• _Direction a_:
Edit the rows from the line containing "Where should I click to: Open the hamburger" through the line containing "click(x=233, y=63)", changing "How do I perform" to "How can I do" and leaving everything else unchanged. Return only those lines.

I’ve been known to describe myself as “neurotically punctual.” My need to be on time does not come from a place of moral superiority, nor does it come from deep consideration for others, really. If I sit back and analyze why it is so important to me to be on time, I’d have to say that good old fashioned anxiety is at the base of it all. Nothing more, nothing less.
I don’t know where this came from or why it came about. I was recently talking to an evaluator of a grant I manage who is exponentially more neurotically punctual than me. So much so, it has actually annoyed me at times. (Bearing in mind, of course, that usually the things that annoy us most about others are the reflections of ourselves.) She told me that as a child, she was grounded one full day for every minute she was late when her parents set a curfew. At least she has a reasonable explanation for why she turned out the way she did. I, on the other hand, cannot explain why I am such a freak.
Last fall I got to see my time-related anxiety come to full fruition. My friend Vance and I decided to get tickets to go see Book of Mormon in Chicago. We were all haughty about it, too. Like we are so cultured and cool and then we were all “we should do this more often because we are so evolved and shit.” So we bought our tickets and then somewhere along the way my sister and brother-in-law decided to go too. They got tickets and we made plans to all ride together and have a day of merriment.
The big day arrived and I could not have been more excited. As a means of maintaining control of the situation and, let’s be honest, the timeliness, I offered to drive. Jess and I agreed upon a time of departure and we were all set. But as I was filling the car with gas at a gas station near Jess’s house, I got a text from Jess: “Where are you?” It didn’t take long to figure out after another text exchange that Jess was at my house, and I was a couple minutes away from being at hers. Aaaargh! So after a quick consultation it was decided they would come back to their house and we would take off from there. No biggie, I smugly thought. I had built in plenty of cushion for us.

• _Direction b_:
Answer these questions about the essay on punctuality:
(i) What punishment did the grant evaluator's parents give her as a child for breaking curfew?
(ii) Which show did the narrator and Vance buy tickets to see in Chicago?
(iii) What was the narrator doing when the text "Where are you?" arrived?

• _Listed entries_:
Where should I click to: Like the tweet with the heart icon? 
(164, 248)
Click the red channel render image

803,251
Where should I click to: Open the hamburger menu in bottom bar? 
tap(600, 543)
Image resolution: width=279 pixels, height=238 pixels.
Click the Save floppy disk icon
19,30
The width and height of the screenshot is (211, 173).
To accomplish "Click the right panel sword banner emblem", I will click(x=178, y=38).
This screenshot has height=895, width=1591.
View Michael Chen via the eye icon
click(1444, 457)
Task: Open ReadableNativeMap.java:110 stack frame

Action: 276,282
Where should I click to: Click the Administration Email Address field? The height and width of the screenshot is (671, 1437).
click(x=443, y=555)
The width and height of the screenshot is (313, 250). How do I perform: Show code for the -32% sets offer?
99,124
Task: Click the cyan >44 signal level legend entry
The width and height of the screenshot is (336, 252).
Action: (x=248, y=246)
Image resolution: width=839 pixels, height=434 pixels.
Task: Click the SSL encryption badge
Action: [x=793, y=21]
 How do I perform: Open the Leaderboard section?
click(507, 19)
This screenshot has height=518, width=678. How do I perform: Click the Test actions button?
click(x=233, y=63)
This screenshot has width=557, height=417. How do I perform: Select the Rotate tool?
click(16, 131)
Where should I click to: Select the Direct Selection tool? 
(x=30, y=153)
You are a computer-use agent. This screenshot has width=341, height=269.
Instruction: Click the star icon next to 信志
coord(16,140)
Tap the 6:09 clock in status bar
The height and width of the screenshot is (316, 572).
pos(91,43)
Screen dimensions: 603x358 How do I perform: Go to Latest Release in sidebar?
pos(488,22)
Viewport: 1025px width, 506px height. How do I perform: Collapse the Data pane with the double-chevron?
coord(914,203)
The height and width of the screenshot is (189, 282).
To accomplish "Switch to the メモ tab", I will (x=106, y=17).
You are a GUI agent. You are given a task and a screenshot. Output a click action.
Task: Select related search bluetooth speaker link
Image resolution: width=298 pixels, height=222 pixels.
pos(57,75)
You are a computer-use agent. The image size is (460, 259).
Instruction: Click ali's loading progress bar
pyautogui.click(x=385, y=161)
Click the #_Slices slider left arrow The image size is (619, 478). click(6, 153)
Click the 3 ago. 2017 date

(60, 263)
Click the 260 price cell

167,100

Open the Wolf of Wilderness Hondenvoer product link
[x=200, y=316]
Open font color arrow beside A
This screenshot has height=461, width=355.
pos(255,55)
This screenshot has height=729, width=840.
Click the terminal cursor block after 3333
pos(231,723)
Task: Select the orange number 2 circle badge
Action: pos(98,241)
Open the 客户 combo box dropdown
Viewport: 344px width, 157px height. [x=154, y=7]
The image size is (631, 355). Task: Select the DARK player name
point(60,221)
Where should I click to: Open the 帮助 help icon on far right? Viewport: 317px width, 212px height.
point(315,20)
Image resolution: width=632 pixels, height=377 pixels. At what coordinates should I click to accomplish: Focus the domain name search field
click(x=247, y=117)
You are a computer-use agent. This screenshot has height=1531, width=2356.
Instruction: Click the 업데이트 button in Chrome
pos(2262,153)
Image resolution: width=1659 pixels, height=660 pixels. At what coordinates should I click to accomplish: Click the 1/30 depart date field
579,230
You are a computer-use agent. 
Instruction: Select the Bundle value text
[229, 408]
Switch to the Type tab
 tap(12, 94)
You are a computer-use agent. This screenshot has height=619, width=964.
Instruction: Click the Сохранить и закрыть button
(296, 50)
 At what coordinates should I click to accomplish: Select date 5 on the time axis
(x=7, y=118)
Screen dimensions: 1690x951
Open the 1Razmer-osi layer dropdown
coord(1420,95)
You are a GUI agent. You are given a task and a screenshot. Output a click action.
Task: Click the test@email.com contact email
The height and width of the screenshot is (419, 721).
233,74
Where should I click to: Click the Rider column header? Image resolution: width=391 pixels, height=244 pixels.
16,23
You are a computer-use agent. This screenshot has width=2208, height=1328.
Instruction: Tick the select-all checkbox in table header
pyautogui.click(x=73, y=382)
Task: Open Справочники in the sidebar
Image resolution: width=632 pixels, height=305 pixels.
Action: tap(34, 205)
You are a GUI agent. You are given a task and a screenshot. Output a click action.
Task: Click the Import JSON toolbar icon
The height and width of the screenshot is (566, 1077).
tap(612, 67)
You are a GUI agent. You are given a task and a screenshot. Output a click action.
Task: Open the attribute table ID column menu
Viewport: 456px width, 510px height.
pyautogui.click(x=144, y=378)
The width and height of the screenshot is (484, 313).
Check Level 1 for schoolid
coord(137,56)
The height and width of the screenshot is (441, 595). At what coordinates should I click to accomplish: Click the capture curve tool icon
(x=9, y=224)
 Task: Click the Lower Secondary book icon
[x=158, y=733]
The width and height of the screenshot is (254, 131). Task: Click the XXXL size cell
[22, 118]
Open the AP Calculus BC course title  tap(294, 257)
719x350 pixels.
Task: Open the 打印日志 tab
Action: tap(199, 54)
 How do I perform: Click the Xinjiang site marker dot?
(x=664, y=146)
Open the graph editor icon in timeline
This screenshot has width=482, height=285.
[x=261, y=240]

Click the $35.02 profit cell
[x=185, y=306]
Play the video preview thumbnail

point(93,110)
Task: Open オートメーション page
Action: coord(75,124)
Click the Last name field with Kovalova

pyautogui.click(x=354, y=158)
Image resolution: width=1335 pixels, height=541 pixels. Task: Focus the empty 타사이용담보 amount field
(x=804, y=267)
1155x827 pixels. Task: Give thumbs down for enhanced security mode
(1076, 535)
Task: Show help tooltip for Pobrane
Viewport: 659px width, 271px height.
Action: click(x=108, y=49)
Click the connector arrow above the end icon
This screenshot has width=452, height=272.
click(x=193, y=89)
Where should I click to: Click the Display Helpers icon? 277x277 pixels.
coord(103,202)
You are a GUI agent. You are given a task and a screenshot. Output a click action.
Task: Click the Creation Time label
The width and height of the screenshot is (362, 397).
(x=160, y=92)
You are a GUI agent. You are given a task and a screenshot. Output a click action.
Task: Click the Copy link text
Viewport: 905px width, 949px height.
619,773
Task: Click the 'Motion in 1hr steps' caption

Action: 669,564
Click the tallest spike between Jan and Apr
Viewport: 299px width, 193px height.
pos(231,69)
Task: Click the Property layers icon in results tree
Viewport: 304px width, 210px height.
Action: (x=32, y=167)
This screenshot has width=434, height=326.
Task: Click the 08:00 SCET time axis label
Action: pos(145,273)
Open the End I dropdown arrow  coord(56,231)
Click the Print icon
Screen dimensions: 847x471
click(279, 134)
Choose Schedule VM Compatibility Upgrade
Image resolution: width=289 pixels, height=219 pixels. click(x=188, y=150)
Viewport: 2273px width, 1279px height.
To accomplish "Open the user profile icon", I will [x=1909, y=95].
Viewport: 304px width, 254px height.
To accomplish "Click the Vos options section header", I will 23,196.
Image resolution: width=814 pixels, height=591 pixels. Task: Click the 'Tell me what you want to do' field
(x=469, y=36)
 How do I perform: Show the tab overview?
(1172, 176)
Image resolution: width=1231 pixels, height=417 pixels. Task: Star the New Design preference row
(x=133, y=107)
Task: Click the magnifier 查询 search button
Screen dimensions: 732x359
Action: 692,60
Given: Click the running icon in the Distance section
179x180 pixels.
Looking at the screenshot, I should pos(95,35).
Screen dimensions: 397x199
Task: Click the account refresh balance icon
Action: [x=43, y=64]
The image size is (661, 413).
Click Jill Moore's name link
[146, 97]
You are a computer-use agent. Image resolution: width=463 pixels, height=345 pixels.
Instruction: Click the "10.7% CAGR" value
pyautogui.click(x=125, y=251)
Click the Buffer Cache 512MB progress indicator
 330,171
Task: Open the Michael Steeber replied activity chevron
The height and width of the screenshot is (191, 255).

• _Full answer a_:
Where should I click to: Open the hamburger menu in bottom bar? 
tap(600, 543)
Image resolution: width=279 pixels, height=238 pixels.
Click the Save floppy disk icon
19,30
The width and height of the screenshot is (211, 173).
To accomplish "Click the right panel sword banner emblem", I will click(x=178, y=38).
This screenshot has height=895, width=1591.
View Michael Chen via the eye icon
click(1444, 457)
Task: Open ReadableNativeMap.java:110 stack frame

Action: 276,282
Where should I click to: Click the Administration Email Address field? The height and width of the screenshot is (671, 1437).
click(x=443, y=555)
The width and height of the screenshot is (313, 250). How can I do: Show code for the -32% sets offer?
99,124
Task: Click the cyan >44 signal level legend entry
The width and height of the screenshot is (336, 252).
Action: (x=248, y=246)
Image resolution: width=839 pixels, height=434 pixels.
Task: Click the SSL encryption badge
Action: [x=793, y=21]
 How can I do: Open the Leaderboard section?
click(507, 19)
This screenshot has height=518, width=678. How can I do: Click the Test actions button?
click(x=233, y=63)

• _Full answer b_:
(i) She was grounded one full day for every minute she was late.
(ii) Book of Mormon.
(iii) Filling the car with gas at a gas station near Jess's house.